Verity cocked his eye at me.
“The old ones, atop the tower,” I explained. “They have been unused for years. I saw what was left of them, before Galen ordered us to dismantle them to clear space for our Skill l
essons. It must have been a charming place at one time. Tubs of earth and greenery, statuary, climbing vines. ”
Verity smiled to himself. “And basins of water, too, with pond lilies in them, and fish, and even tiny frogs. The birds came there often in summer, to drink and to splash. Chivalry and I used to play up there. She had little charms hung on strings, made of glass and bright metal. And when the wind stirred them, they would chime together, or flash like jewels in the sun. ” I could feel myself warming with his memory of that place and time. “My mother kept a little hunting cat, and it would lounge on the warm stone when the sun struck it. Hiss-pit; that was her name. Spotted coat and tufted ears. And we would tease her with string and tufts of feathers, and she would stalk us among the pots of flowers. While we were supposed to be studying tablets on herbs. I never properly learned them. There was too much else to do there. Except for thyme. I knew every kind of thyme she had. My mother grew a lot of thyme. And catmint. ” He was smiling.
“Kettricken would love such a place,” I told him. “She gardened much in the Mountains. ”
“Did she?” He looked surprised. “I would have thought her occupied with more … physical pastimes. ”
I felt an instant of annoyance with him. No, of something more than annoyance. How could it be that I knew more of his wife than he did? “She kept gardens,” I said quietly. “Of many herbs, and knew all the uses of those that grew therein. I have told you of them myself. ”
“Yes, I suppose you have. ” He sighed. “You are right, Fitz. Visit her for me, and tell her of the Queen’s Garden. It is winter now, and there is probably little she can do with it. But come spring, it would be a wondrous thing to see it restored…. ”
“Perhaps, you yourself, my prince,” I ventured, but he shook his head.
“I haven’t the time. But I trust it to you. And now, downstairs. To the maps. I have things I wish to discuss with you. ”
I turned immediately toward the door. Verity followed more slowly. I held the door for him and on the threshold he paused and looked back over his shoulder at the open window. “It calls me,” he admitted to me, calmly, simply, as if observing that he enjoyed plums. “It calls to me, at any moment when I am not busied. And so I must be busy, Fitz. And too busy. ”
“I see,” I said slowly, not at all sure that I did.
“No. You don’t. ” Verity spoke with great certainty. “It is like a great loneliness, boy. I can reach out and touch others. Some, quite easily. But no one ever reaches back. When Chivalry was alive … I still miss him, boy. Sometimes I am so lonely for him; it is like being the only one of something in the world. Like the very last wolf, hunting alone. ”
A shiver went down my spine. “What of King Shrewd?” I ventured to ask.
He shook his head. “He Skills seldom now. His strength for it has dwindled, and it taxes his body as well as his mind. ” We went down a few more steps. “You and I are the only ones now to know that,” he added softly. I nodded.

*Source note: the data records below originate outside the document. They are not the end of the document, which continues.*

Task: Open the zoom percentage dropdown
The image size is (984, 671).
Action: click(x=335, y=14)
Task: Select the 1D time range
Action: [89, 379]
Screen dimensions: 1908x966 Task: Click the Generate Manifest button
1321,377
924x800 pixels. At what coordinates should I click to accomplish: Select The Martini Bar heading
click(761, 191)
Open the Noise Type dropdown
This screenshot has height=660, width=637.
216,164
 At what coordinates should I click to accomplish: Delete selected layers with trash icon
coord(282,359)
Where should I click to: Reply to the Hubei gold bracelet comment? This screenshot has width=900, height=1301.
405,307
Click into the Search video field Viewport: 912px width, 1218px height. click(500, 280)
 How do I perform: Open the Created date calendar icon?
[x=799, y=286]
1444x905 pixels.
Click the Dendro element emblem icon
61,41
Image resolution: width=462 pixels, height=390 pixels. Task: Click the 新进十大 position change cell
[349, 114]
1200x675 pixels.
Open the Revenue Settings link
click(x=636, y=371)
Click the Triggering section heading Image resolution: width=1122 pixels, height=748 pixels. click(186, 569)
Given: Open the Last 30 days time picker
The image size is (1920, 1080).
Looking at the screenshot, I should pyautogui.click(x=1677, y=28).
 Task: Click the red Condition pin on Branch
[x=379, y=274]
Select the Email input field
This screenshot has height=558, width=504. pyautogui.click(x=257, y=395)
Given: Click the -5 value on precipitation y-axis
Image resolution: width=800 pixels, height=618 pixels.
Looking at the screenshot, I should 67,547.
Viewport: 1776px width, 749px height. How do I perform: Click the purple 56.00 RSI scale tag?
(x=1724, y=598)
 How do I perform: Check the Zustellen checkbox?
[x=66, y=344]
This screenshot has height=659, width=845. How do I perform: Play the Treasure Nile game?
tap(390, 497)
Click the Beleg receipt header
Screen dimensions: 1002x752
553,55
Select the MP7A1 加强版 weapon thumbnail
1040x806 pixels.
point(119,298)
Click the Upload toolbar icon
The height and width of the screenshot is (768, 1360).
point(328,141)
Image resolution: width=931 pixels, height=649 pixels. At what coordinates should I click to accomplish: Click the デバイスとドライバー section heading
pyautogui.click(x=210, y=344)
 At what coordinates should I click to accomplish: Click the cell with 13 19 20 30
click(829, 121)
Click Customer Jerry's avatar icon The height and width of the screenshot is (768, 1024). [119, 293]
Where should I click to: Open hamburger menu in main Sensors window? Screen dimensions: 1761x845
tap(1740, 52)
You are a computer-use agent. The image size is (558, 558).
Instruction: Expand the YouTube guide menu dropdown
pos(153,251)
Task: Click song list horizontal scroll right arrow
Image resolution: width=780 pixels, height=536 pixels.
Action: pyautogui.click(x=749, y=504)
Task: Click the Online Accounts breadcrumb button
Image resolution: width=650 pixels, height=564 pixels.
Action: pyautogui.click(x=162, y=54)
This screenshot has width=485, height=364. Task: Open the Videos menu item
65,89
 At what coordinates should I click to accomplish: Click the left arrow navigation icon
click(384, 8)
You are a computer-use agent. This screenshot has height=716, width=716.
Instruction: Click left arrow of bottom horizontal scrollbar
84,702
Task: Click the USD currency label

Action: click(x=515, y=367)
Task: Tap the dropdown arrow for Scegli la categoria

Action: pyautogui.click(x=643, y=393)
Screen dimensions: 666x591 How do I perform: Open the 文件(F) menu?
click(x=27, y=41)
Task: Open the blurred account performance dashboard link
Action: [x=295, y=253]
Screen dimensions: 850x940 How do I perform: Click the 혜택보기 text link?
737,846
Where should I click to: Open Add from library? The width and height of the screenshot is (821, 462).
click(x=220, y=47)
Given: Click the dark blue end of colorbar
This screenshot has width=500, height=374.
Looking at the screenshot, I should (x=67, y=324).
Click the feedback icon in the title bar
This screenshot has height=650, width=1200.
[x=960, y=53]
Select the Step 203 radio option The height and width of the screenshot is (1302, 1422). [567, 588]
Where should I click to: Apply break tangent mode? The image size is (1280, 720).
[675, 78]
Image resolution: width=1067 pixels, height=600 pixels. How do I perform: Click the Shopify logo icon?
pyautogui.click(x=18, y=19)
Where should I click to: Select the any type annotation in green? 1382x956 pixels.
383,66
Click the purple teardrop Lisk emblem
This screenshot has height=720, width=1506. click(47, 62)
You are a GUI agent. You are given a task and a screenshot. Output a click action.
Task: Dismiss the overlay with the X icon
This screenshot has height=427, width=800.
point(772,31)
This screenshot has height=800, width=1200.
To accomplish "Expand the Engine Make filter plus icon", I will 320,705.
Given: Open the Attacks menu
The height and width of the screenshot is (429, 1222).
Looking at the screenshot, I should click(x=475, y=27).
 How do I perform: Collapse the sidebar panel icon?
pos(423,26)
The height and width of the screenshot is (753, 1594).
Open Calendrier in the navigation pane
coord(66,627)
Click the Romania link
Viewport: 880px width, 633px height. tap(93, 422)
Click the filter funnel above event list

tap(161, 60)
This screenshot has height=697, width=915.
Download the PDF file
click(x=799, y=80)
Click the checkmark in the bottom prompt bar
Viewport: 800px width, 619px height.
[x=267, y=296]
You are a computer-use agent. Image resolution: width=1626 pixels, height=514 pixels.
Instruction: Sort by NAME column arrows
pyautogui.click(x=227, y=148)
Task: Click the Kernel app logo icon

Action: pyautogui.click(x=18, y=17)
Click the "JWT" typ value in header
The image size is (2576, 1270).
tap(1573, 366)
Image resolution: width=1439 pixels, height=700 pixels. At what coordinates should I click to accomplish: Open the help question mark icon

We went down the stairs slowly. “Has the healer looked at your arm?” he queried.
I shook my head.
“Nor Burrich. ”
He was stating this as fact, already knowing it was true.
I shook my head again. The marks of Nighteyes’ teeth were too plain upon my skin, although he had given those bites in play. I could not show Burrich the marks of the Forged ones without betraying my wolf to him.
Verity sighed. “Well. Keep it clean. I suppose you know as well as any how to keep an injury clean. Next time you go out, remember this, and go prepared. Always. There may not always be one to step in and aid you. ”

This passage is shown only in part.